Сергей не собирался подыгрывать. Он ничего не ответил, лишь слегка кивнул головой.
– Вас прежде всего интересует, почему я решил изменить вам внешность и не предупредил об этом заранее, не поставил в известность? Так или нет?
– Вообще-то хотелось бы знать.
– Хотелось бы... А сами не догадываетесь? Ну скажите, ведь у вас наверняка есть какое-то собственное объяснение?
– Есть. Но лучше я воздержусь.
– Да что уж там, выкладывайте все честно, я не обижусь.
– Вы ломали меня, – медленно, чуть слышно сказал Сергей, – вы решили использовать меня в какой-то своей игре, и вам понадобилась полная, абсолютная власть надо мной. Вы хотели показать мне, что меня больше нет, есть только ваша воля, которой я должен слепо подчиняться.
– Ай-ай-ай, – Райский укоризненно покачал головой, – звучит прямо как цитата из дурного шпионского романа. Абсолютная власть... Откуда в вас это, майор? Надо проще смотреть на вещи и лучше думать о людях.
– Ну, значит, я глупей, чем вам кажется, – пожал плечами Сергей, – с удовольствием выслушаю вас, Михаил Евгеньевич.

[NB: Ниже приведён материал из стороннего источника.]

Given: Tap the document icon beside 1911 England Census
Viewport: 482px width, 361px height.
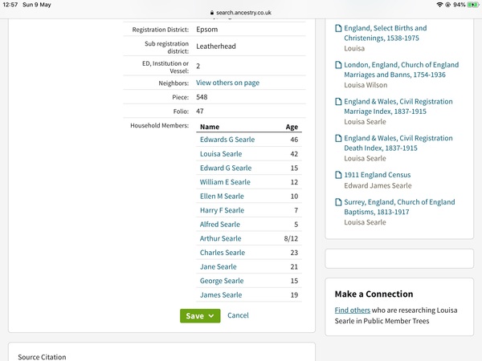Looking at the screenshot, I should click(x=338, y=175).
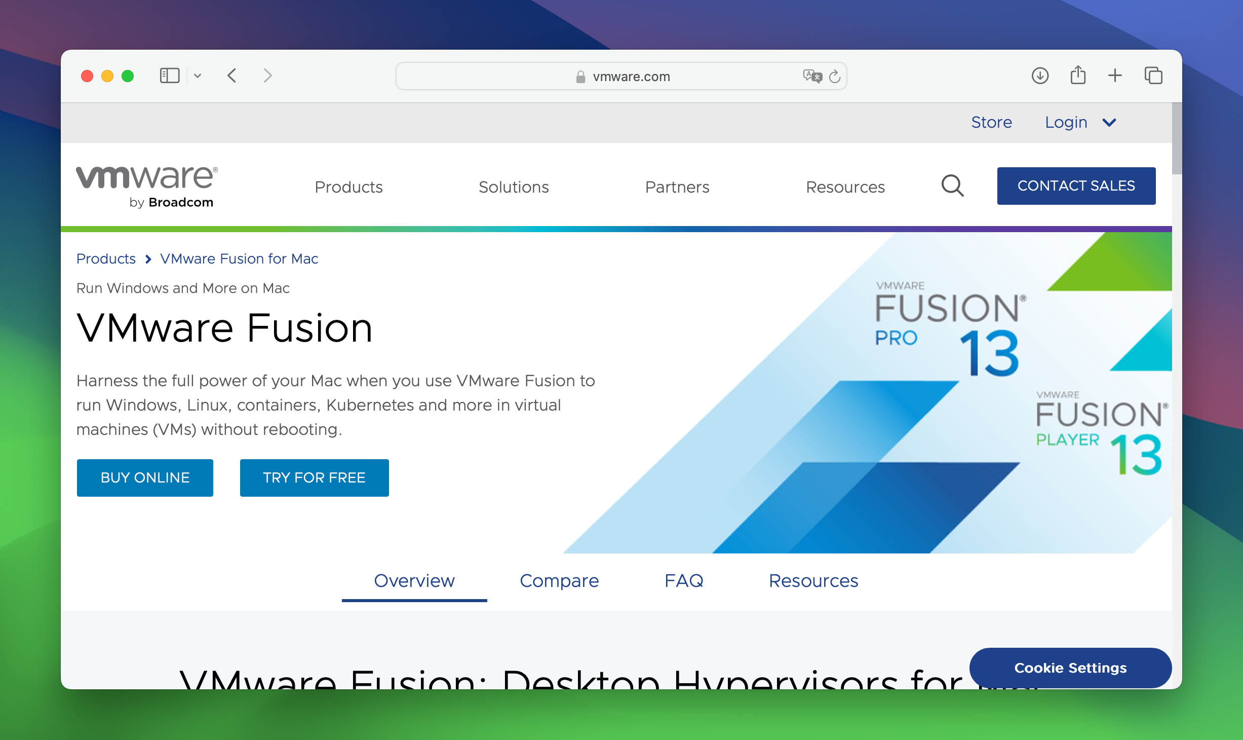1243x740 pixels.
Task: Click the forward navigation arrow
Action: click(267, 76)
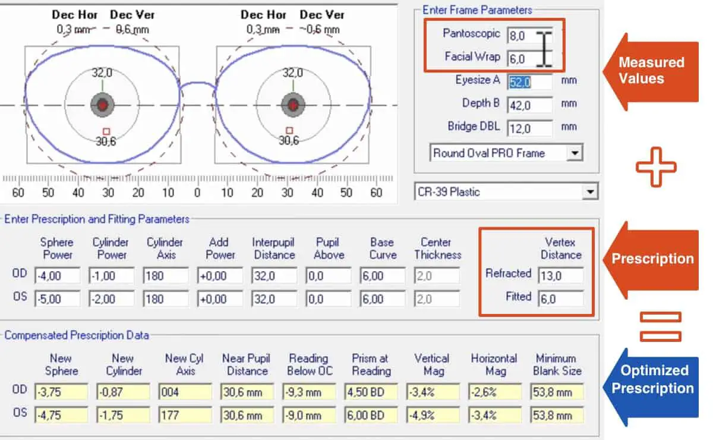This screenshot has height=440, width=713.
Task: Click the Facial Wrap input field
Action: coord(529,59)
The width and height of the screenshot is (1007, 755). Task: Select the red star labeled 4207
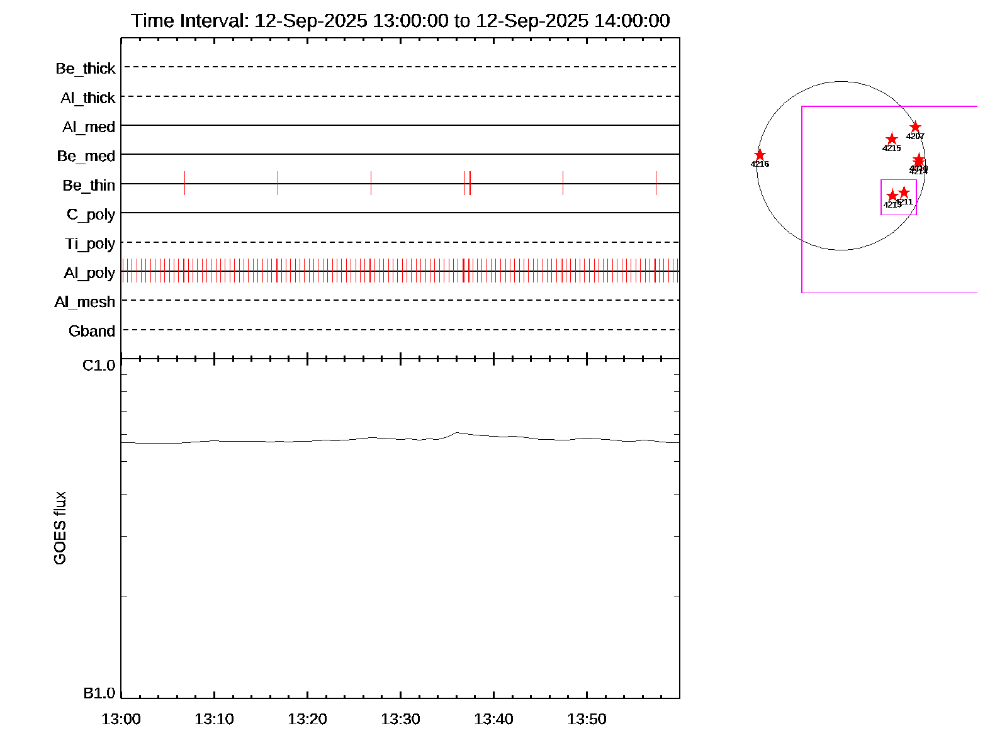(x=915, y=127)
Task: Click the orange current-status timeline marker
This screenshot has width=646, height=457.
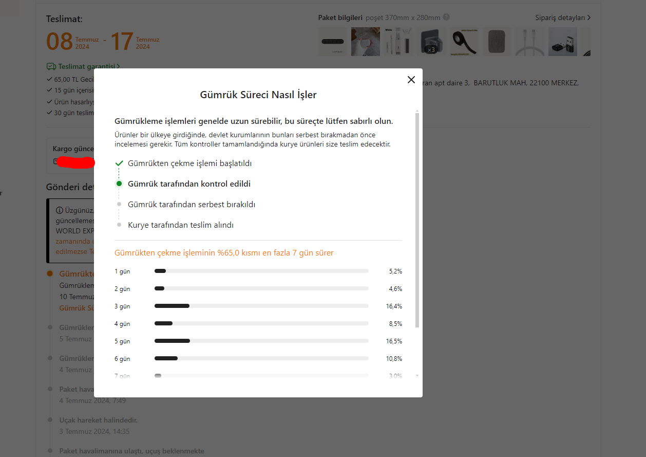Action: 50,273
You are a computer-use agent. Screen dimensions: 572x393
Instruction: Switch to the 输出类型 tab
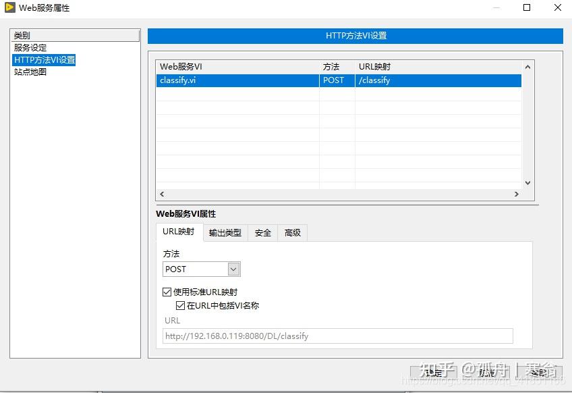[x=226, y=232]
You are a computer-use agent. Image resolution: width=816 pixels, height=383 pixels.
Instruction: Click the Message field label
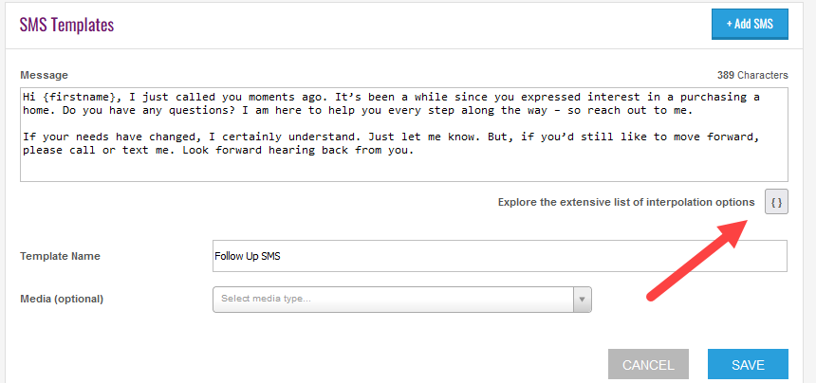45,75
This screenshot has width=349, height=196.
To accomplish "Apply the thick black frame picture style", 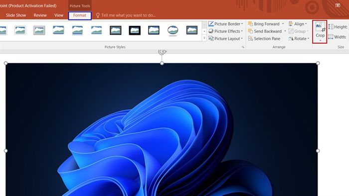I will (135, 30).
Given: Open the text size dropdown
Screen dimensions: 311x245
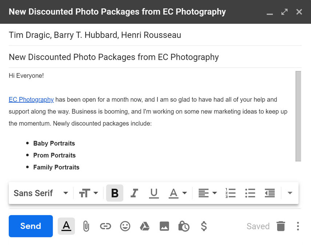Looking at the screenshot, I should [88, 193].
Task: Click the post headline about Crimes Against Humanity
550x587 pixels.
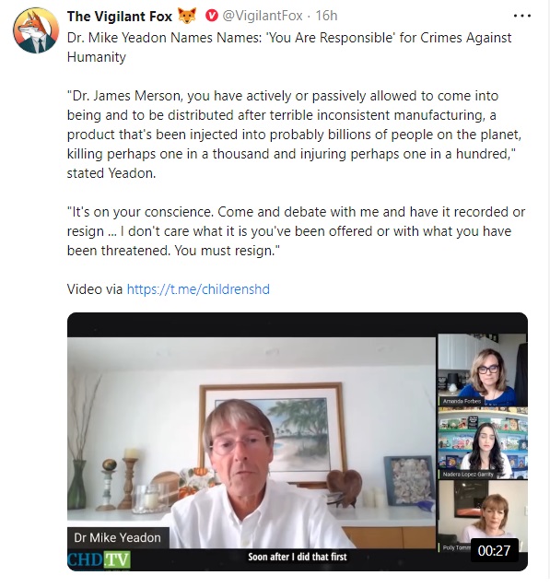Action: click(x=289, y=47)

Райский достал сигареты, предложил Сергею. Они оба закурили. Полковник встал, прошелся по палате в глубокой задумчивости и наконец заговорил, медленно, негромко, как бы размышляя вслух:
– Вы, майор Логинов, выжили случайно. Я люблю случайности. Я им верю. От них, знаете ли, пахнет промыслом Божьим. Я атеист, но запах дивный. Есть два варианта вашего дальнейшего существования. Вариант первый. Мы вас подобрали, вылечили и с чистой совестью сдаем вашему руководству, вместе с видеоматериалами и готовыми заключениями наших экспертов. А может, и без них. В конце концов, это не наши проблемы, пусть разбираются сами, верно? И вот тут встает вопрос: захотят ли они разобраться? Провал сверхсекретной операции элитного спецназа ГРУ – это ведь позорище какой! Вспомните обстоятельства, при которых вы попали в плен. Как вам кажется, Исмаилов был предупрежден?

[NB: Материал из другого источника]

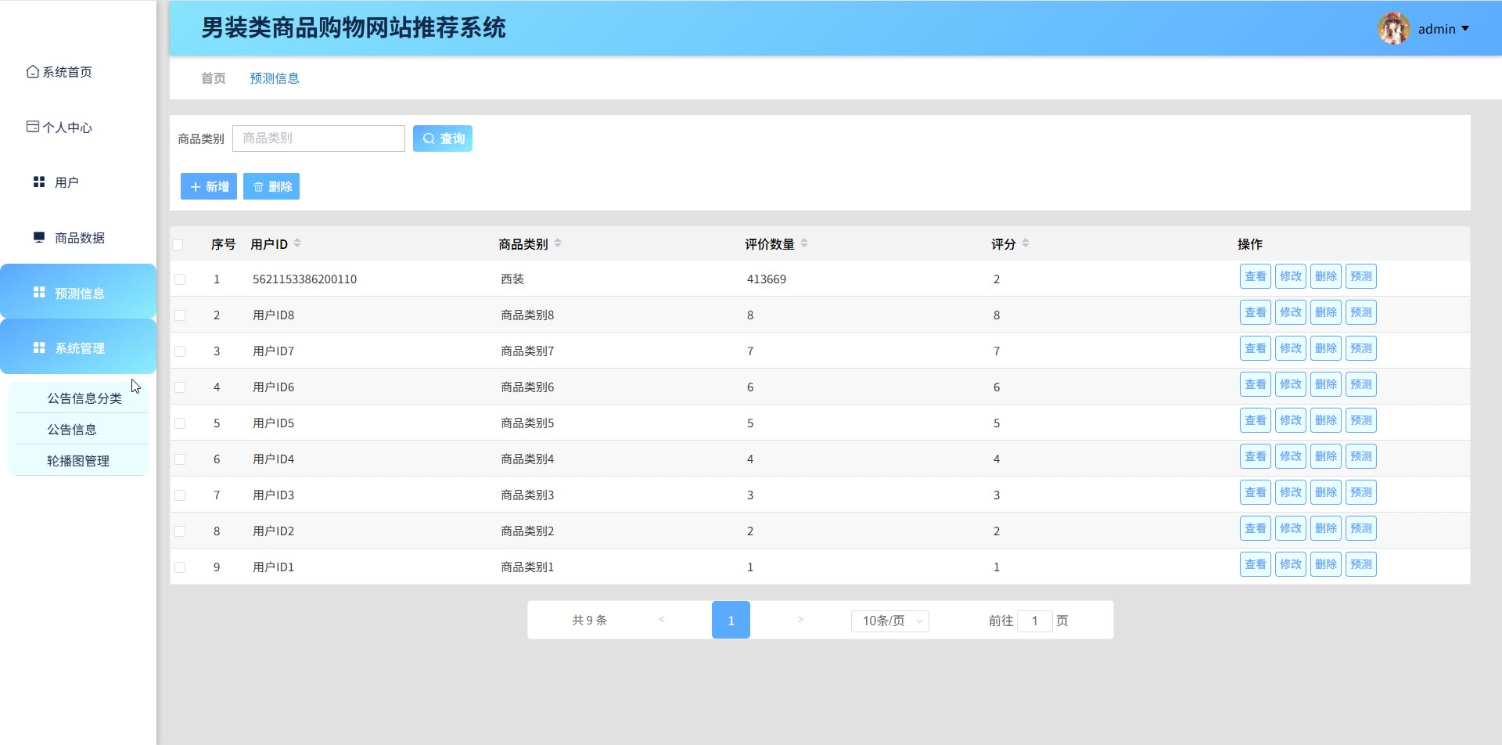
Task: Click the 新增 add button
Action: coord(209,186)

– Возможно, – нерешительно кивнул Сергей.
– Он отлично подготовился к встрече, – продолжал Райский с грустной усмешкой, – возглавляемая вами подгруппа нападения была отрезана. Боевиков оказалось в двадцать раз больше, чем вы ожидали. Как вы думаете, почему? И каким образом удалось взорвать вертолет вместе с вашей подгруппой обеспечения? Аллах надоумил Исмаилова срочно подтянуть к селу еще четыре сотни своих людей? Нет? Я тоже так не думаю. Как вам кажется, на каком этапе могла произойти утечка информации? Через радиоперехват? Исключено. Ваш отряд был обеспечен новейшей системой связи, способов перехвата пока не существует. Ладно, давайте скажем прямо: Исмаилова мог предупредить только человек из вашего штаба. Что из этого следует лично для вас, майор? Правильно. Этот человек сделает все возможное, чтобы без всяких разбирательств вас отдали под трибунал. Вы единственный, кто уцелел после позорного провала. Но вы согласились перейти на сторону боевиков, существует документальное подтверждение. А показаниям предателя нельзя верить. Скорее всего, и трибунала никакого не будет. Вас тихо и бесследно уничтожат. Ну разве не обидно? Мы вас вытащили с того света, подняли на ноги.